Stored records
★ ★ ★
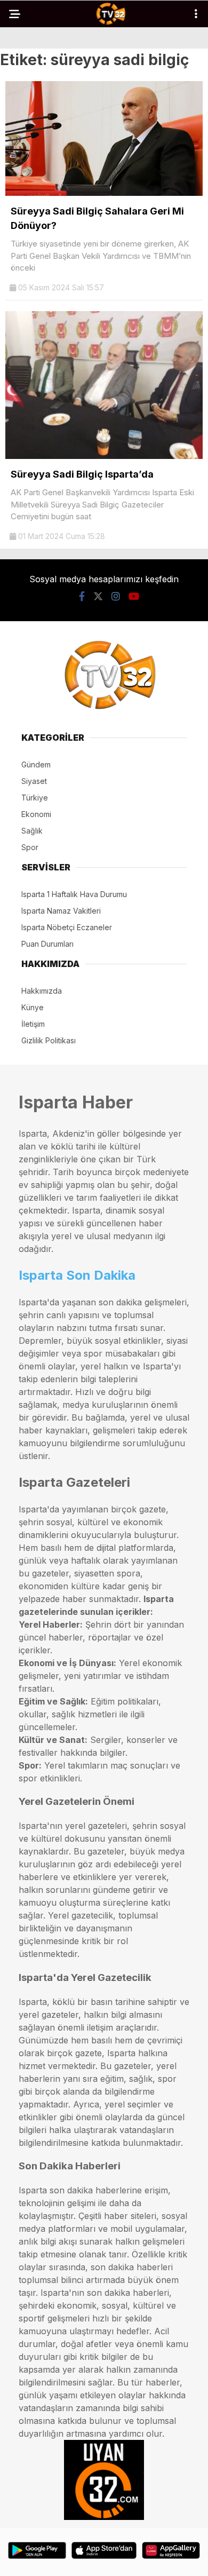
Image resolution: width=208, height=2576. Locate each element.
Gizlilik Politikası (48, 1040)
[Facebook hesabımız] (82, 596)
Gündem (36, 764)
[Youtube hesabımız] (134, 596)
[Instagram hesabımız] (115, 596)
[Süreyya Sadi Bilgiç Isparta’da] (104, 456)
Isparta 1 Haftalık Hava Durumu (74, 894)
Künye (32, 1007)
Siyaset (34, 781)
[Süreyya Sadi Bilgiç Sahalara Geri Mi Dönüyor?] (104, 192)
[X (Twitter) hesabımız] (98, 596)
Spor (29, 847)
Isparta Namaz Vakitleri (61, 910)
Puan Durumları (47, 943)
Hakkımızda (41, 990)
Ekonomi (36, 814)
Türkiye (34, 797)
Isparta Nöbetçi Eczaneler (66, 927)
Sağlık (32, 830)
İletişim (33, 1023)
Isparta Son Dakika (77, 1275)
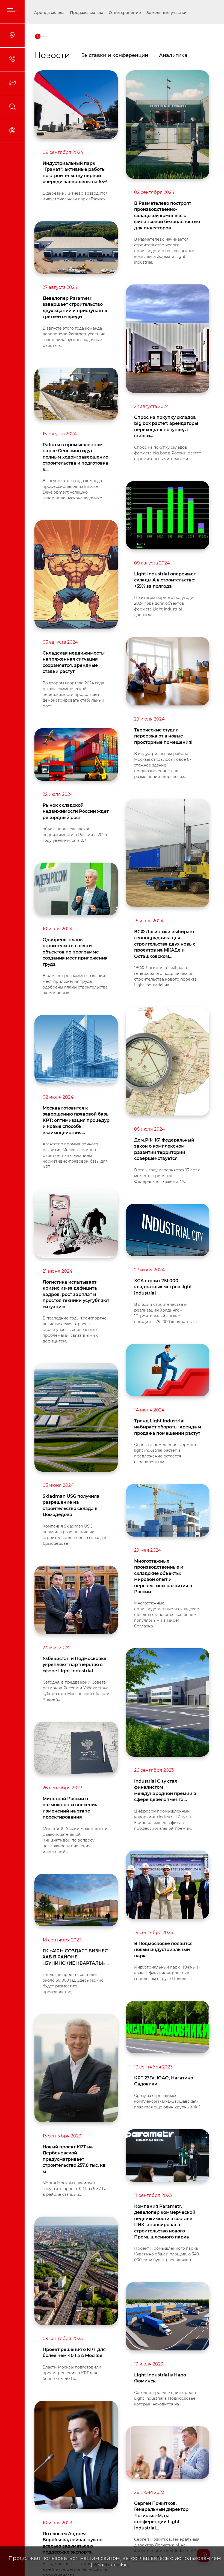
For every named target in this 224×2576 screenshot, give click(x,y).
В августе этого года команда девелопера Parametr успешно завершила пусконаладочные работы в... (74, 337)
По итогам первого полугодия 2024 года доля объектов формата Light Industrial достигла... (165, 606)
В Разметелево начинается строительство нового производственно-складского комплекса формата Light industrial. (164, 251)
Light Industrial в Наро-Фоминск (161, 2378)
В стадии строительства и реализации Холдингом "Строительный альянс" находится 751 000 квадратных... (165, 1313)
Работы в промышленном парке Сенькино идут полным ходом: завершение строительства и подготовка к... (75, 457)
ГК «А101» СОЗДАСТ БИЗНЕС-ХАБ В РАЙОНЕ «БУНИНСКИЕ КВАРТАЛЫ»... (76, 1957)
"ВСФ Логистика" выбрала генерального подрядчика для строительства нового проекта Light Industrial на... (165, 976)
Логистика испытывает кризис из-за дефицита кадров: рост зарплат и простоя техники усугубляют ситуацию (76, 1294)
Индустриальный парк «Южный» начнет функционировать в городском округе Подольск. (167, 1973)
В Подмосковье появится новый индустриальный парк (163, 1949)
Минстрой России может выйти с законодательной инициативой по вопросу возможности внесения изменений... (75, 1840)
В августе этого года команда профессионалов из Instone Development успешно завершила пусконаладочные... (74, 489)
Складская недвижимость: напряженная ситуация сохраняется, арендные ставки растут (74, 662)
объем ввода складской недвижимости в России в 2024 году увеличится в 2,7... (75, 834)
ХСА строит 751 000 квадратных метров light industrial (163, 1287)
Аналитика (173, 55)
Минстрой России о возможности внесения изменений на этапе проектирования (70, 1808)
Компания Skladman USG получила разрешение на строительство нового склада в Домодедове (74, 1535)
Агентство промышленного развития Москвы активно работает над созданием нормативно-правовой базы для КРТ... (75, 1155)
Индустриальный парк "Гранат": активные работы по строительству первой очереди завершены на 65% (75, 172)
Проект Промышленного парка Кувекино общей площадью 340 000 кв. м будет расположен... (166, 2254)
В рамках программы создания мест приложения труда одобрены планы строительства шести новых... (75, 984)
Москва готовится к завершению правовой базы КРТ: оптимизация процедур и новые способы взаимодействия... (76, 1120)
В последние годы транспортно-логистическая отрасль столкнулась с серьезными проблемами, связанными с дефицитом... (75, 1330)
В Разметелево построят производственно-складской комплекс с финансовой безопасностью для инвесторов (167, 215)
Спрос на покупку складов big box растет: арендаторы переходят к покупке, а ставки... (166, 426)
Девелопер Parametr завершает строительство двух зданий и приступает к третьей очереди (75, 307)
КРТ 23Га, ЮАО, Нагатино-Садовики (164, 2081)
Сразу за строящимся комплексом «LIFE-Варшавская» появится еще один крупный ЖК (167, 2101)
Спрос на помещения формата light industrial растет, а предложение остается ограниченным (165, 1453)
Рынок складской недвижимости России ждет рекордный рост (76, 811)
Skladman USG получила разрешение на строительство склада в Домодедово (71, 1505)
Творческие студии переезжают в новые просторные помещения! (163, 736)
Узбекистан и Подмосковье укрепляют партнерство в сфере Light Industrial (74, 1664)
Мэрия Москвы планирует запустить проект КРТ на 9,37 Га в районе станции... (74, 2188)
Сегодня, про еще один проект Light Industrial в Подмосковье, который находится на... (165, 2398)
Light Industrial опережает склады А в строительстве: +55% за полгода (165, 580)
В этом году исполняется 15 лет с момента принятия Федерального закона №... (167, 1176)
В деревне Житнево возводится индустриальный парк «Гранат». (75, 196)
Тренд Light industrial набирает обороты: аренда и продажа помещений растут (167, 1427)
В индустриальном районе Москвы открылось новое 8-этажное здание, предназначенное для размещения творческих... (162, 765)
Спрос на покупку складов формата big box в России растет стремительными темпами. (167, 453)
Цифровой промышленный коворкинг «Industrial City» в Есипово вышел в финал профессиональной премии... (163, 1820)
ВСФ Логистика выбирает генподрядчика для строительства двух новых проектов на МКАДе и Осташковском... (164, 944)
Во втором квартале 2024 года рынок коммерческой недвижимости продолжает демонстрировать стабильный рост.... (73, 694)
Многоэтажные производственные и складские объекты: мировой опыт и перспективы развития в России (163, 1576)
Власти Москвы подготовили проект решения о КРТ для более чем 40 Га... (72, 2373)
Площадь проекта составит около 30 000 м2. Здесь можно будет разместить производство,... (73, 1983)
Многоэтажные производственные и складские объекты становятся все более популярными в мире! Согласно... (166, 1615)
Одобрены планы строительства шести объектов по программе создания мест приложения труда (75, 952)
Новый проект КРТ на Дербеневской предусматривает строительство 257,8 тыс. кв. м (75, 2159)
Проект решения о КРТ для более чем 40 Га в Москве (74, 2352)
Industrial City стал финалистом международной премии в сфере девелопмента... (165, 1790)
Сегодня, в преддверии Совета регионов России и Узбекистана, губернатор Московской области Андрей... (76, 1691)
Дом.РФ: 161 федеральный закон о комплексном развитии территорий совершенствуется (164, 1149)
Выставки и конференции (114, 55)
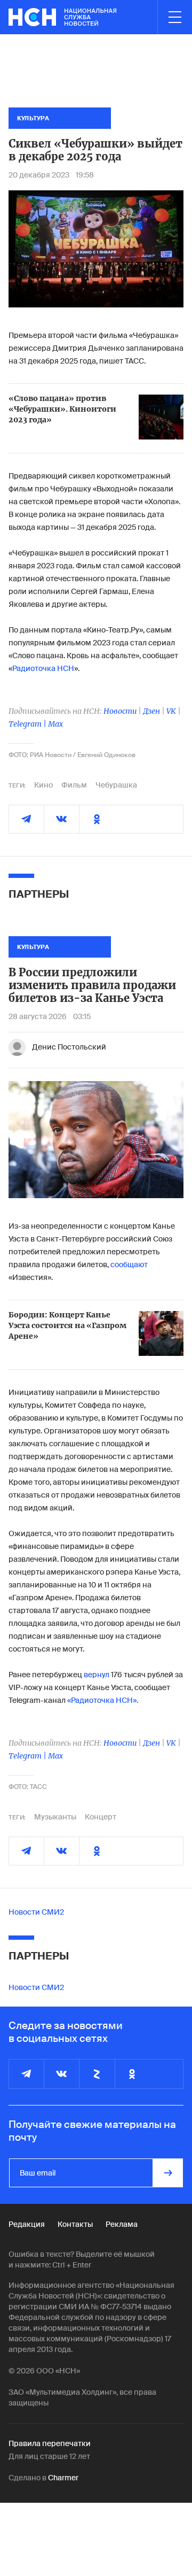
★ ★ ★
- **TASK PROMPT**: Check each line of the data above for the word "году" and copy the ones where it is found.

- **REPLY**:
объем ввода складской недвижимости в России в 2024 году увеличится в 2,7... (75, 834)
В этом году исполняется 15 лет с момента принятия Федерального закона №... (167, 1176)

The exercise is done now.